**Available records:**
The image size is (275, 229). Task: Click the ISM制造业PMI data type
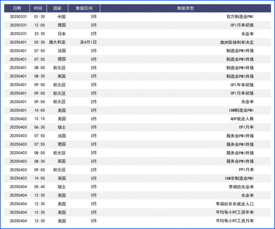[x=241, y=110]
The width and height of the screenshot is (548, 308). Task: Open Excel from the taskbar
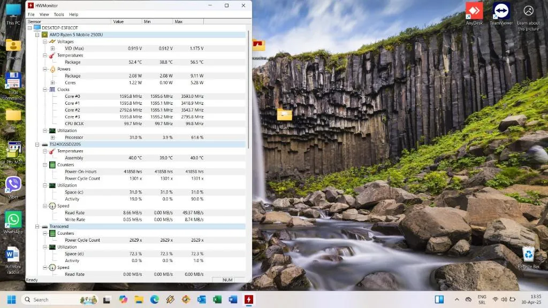tap(217, 299)
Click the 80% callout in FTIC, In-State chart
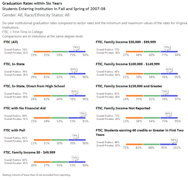 [73, 70]
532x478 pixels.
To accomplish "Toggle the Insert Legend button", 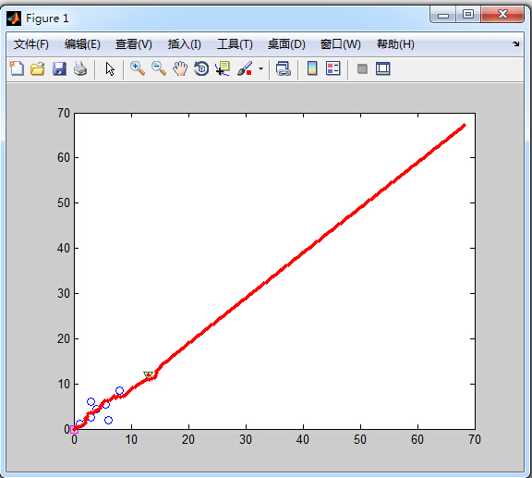I will coord(333,68).
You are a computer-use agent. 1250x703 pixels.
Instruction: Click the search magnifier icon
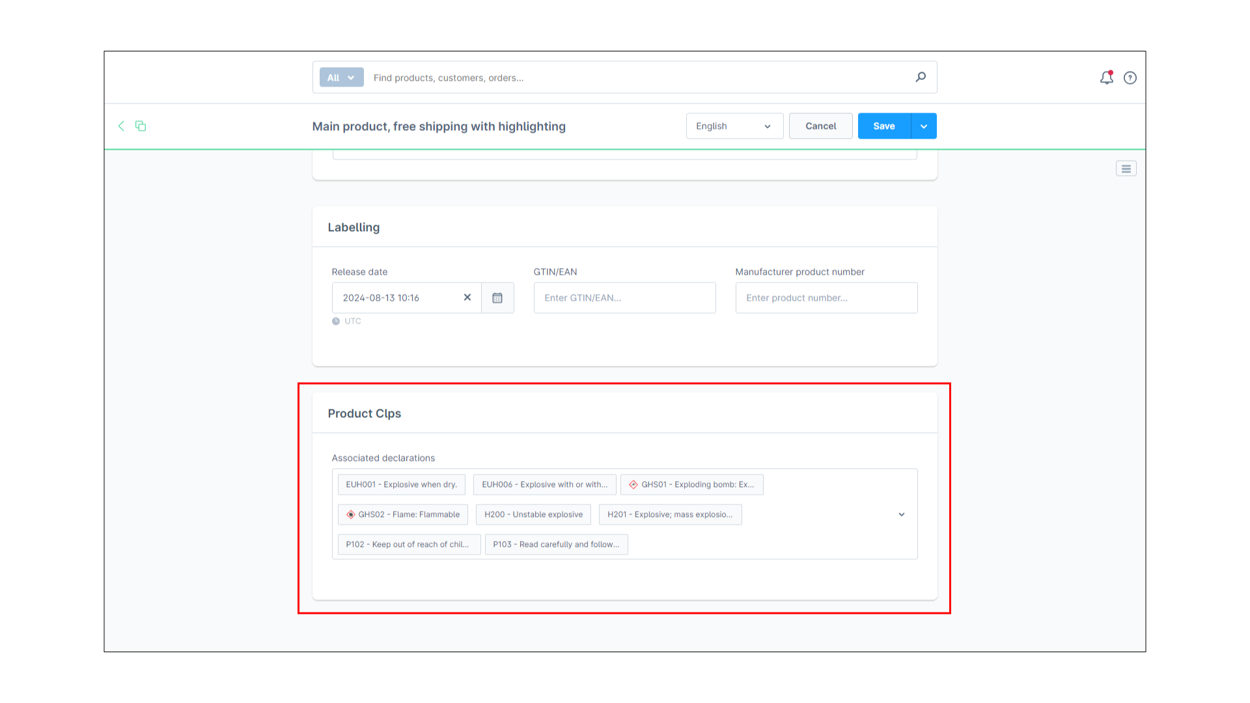click(x=921, y=77)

**Your assignment:** With all pictures excluded, output exactly the lines from the one containing "You are a computer-use" through the final line of the entries, inclusive.

**Solution:**
You are a computer-use agent. 1250x703 pixels.
Instruction: Click the search magnifier icon
click(x=921, y=77)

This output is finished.